Mais si l’action est au rendez-vous, Debney n’en oublie pas de nous rappeler que Zathura est un jeu dangereux et diabolique, comme le confirme le sombre "The Dumbwaiter" lorsque Walter et ses camarades se cachent pour échapper aux Zorgons qui ont envahis la maison. Cordes dissonantes, sursauts de clusters de cuivres, c’est bien simple, on se croirait revenu ici à l’époque des partitions horreur/thriller de Debney tendance I Know What You Did Last Summer ou The Relic. Ce passage de suspense glauque débouche alors sur un morceau particulièrement impressionnant, "Stealing the Game", six minutes où Debney fait monter la tension de façon très efficace (Walter entame une mission en solo pour récupérer le jeu qui se trouve dans le vaisseau des Zorgons), aboutissant à l’excitant "Robot’s Revenge" et son superbe rappel du thème héroïque pour le retour du robot fou. A noter au passage l’utilisation de percussions métalliques qui évoquent très clairement la présence du robot. "Shooting Star Card" (dont les premières secondes évoquent très clairement du John Williams tendance Star Wars) se distingue un peu du lot en apportant un peu d’espoir avec une partie finale chorale grandiose, rappelant The Abyss d’Alan Silvestri (coïncidence, la musique d’Abyss a été utilisée dans le trailer du film), lorsque Danny fait son voeux en apercevant l’étoile filante. L’espoir se concrétise enfin dans "Brother to Brother", débouchant sur deux derniers morceaux d’action spectaculaires, "Danny Wins the Game" et son rappel triomphant du thème héroïque, puis le massif "Zathura Is a Black Hole", l’auditeur pouvant enfin respirer avec "Back Home" et le paisible "Home Again" pour le traditionnel happy-end très américain d’esprit du film.

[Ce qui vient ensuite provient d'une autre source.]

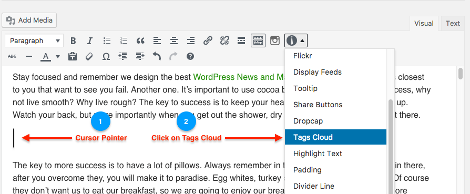470x194 pixels.
Task: Insert the Read More tag
Action: 241,41
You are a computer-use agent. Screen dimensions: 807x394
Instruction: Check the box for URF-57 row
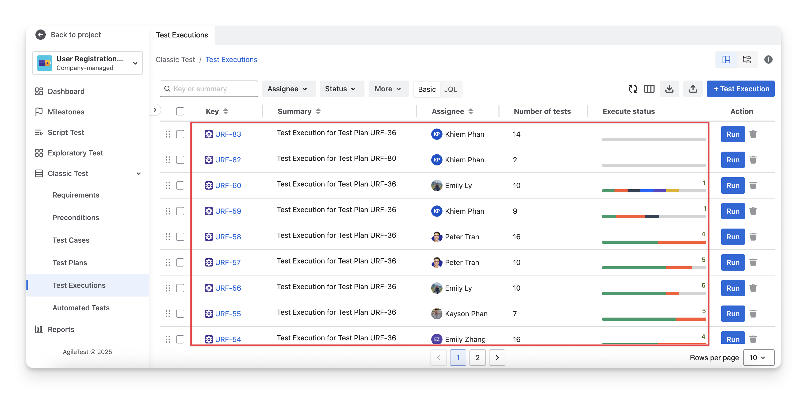tap(180, 263)
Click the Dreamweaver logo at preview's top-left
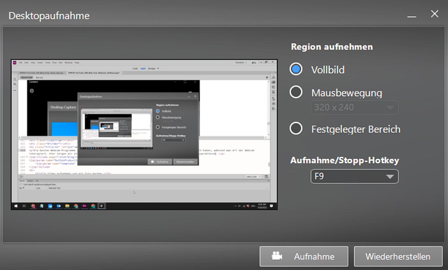The width and height of the screenshot is (448, 270). (15, 62)
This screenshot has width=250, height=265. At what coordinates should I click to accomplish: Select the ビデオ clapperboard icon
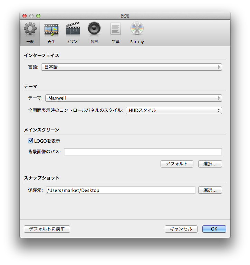(73, 33)
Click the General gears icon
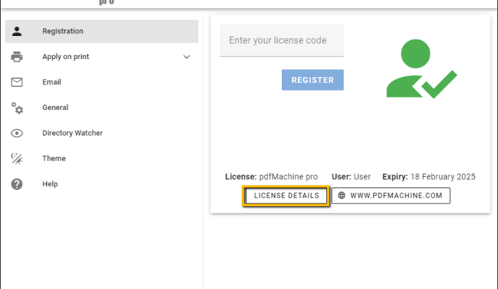Screen dimensions: 498x289 pos(17,108)
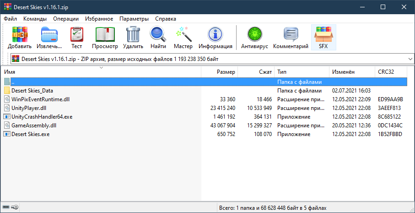This screenshot has height=213, width=415.
Task: Select the Desert Skies_Data folder
Action: pyautogui.click(x=32, y=91)
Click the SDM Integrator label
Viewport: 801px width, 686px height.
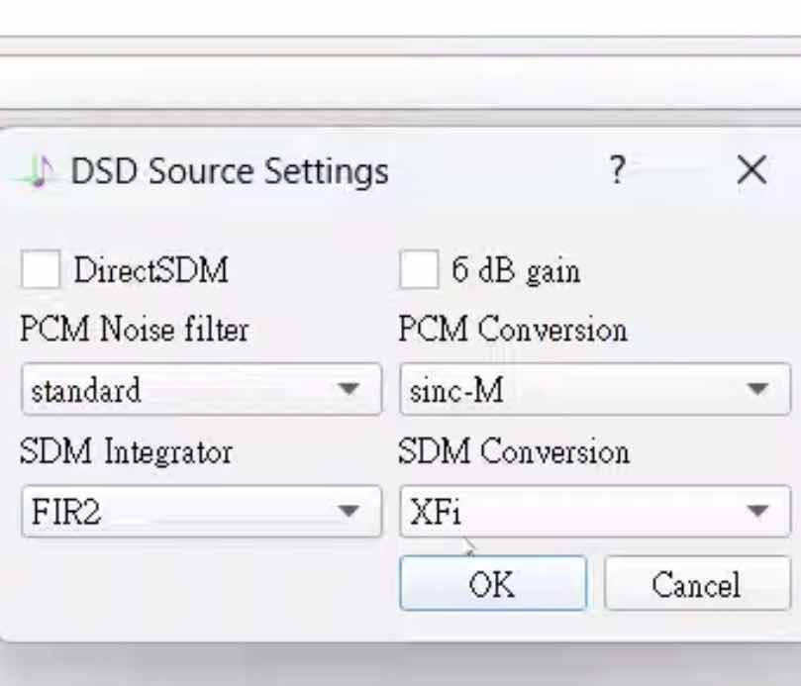[126, 452]
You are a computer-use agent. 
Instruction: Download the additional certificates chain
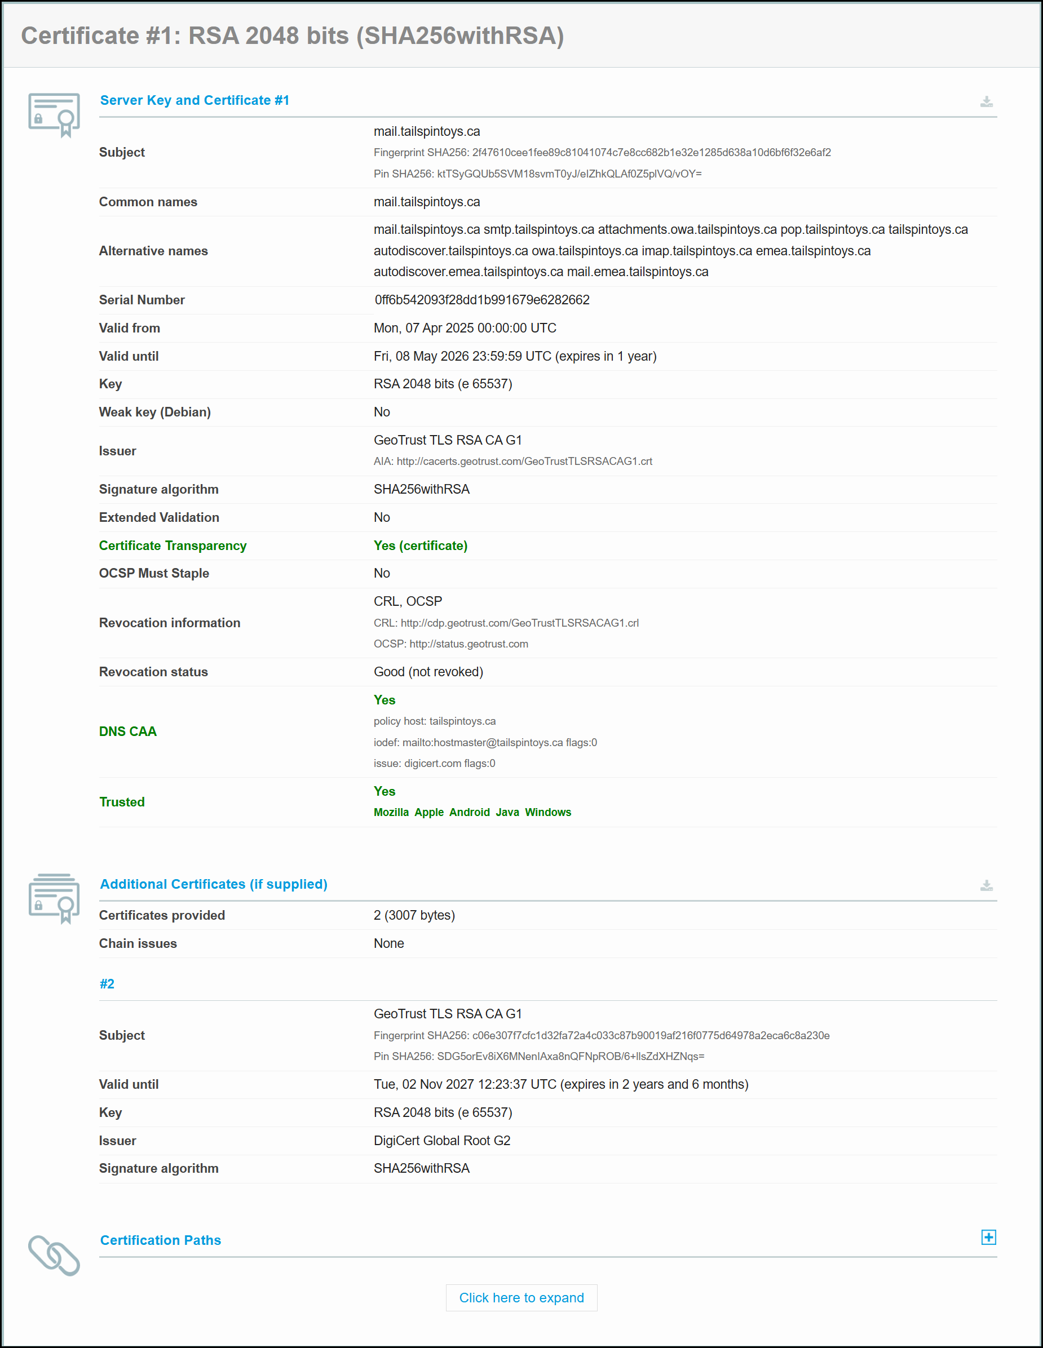pyautogui.click(x=986, y=886)
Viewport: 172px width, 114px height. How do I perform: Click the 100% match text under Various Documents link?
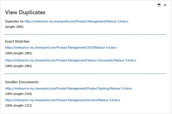19,66
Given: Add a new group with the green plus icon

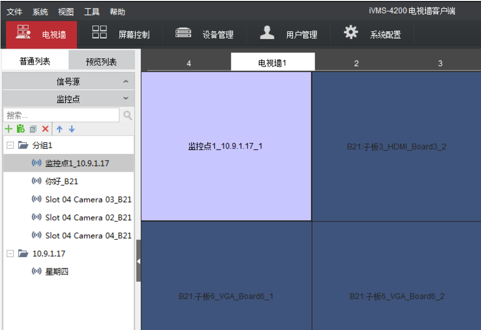Looking at the screenshot, I should 9,129.
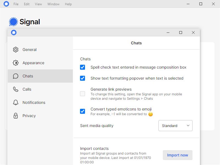
Task: Open the Help menu
Action: [68, 4]
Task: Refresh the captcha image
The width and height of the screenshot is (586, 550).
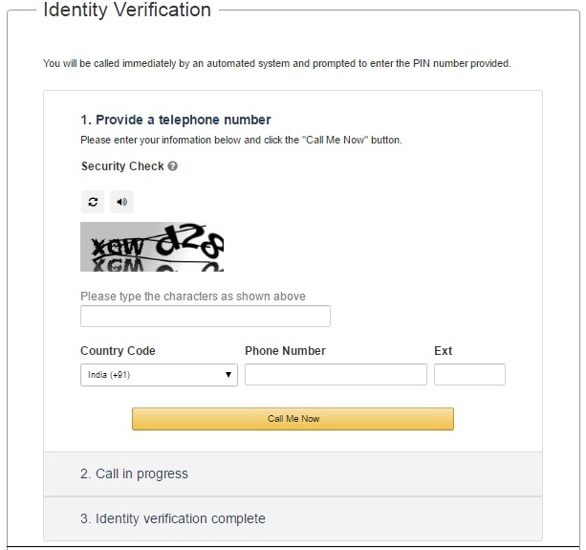Action: (x=93, y=202)
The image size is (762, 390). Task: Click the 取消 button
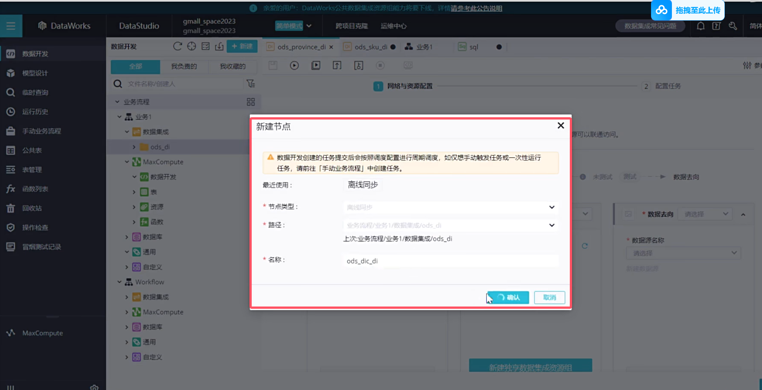point(549,297)
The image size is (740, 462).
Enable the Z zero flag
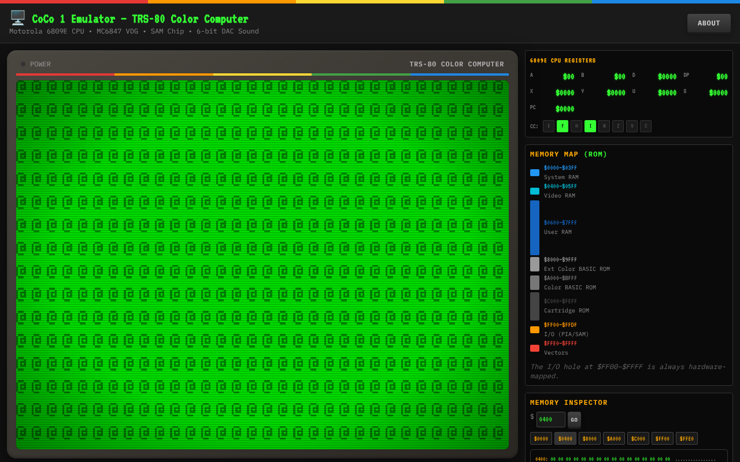618,126
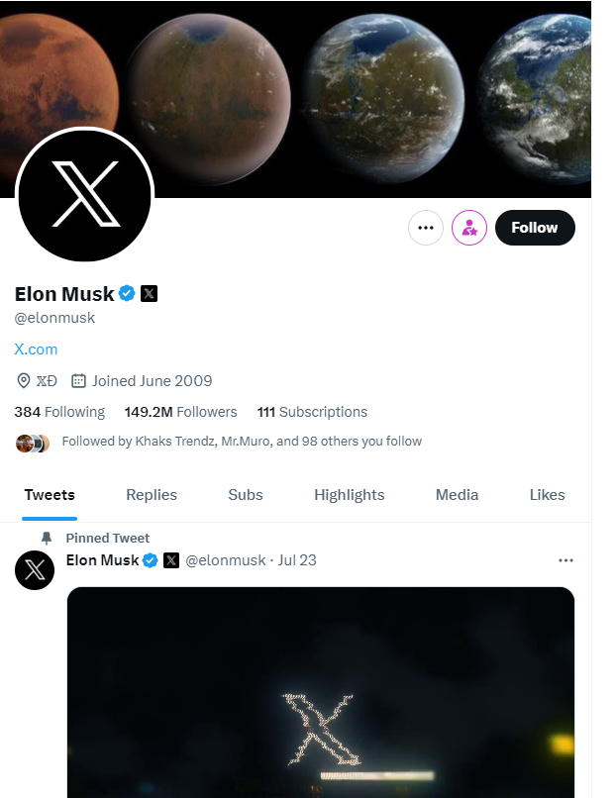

Avec Zathura, John Debney sort l’artillerie lourde et ne fait incontestablement pas dans la dentelle, nous offrant un score d’action grandiose et massif sans être d’une folle originalité. Comme toujours chez Debney, on regrettera le manque de personnalité de sa musique, qui sent une fois de plus l’inspiration des sempiternels temp-tracks. Il n’est ainsi pas difficile de ressentir ici l’influence de John Williams, d’Alan Silvestri ou de Don Davis tout au long du score de Zathura. Néanmoins, le résultat est tellement spectaculaire et captivant dans le film que l’on ne peut qu’applaudir le nouvel effort d’un compositeur qui n’est jamais aussi bon que lorsqu’il décide de sortir de ses traditionnelles comédies familiales pour nous livrer une grosse partition d’action symphonique épique, à mi-chemin ici entre Cutthroat Island et My Favorite Martian. Dommage que le superbe thème principal n’ait pas été mieux exploité tout au long du film, une énorme occasion ratée de la part du compositeur qui aurait du nous offrir des développements thématiques épiques dignes de Cutthroat Island. A noter que, pour un film d’aventure familial aussi calibré, la musique s’avère être particulièrement sombre et massive, comme si le compositeur avait reçu le mot d’ordre de prendre le film très au sérieux. Ce n’est certainement pas nous qui allons nous en plaindre, le résultat étant, comme dit précédemment, particulièrement accrocheur tout en manquant une fois encore de personnalité, de fantaisie, d’originalité. Quoiqu’on en pense, Zathura s’avère quand même être un bien bel effort qui, sans renouveler le genre de la musique d’action hollywoodienne, confirme que les grandes pages symphoniques ont encore leur place dans les bobines hollywoodiennes.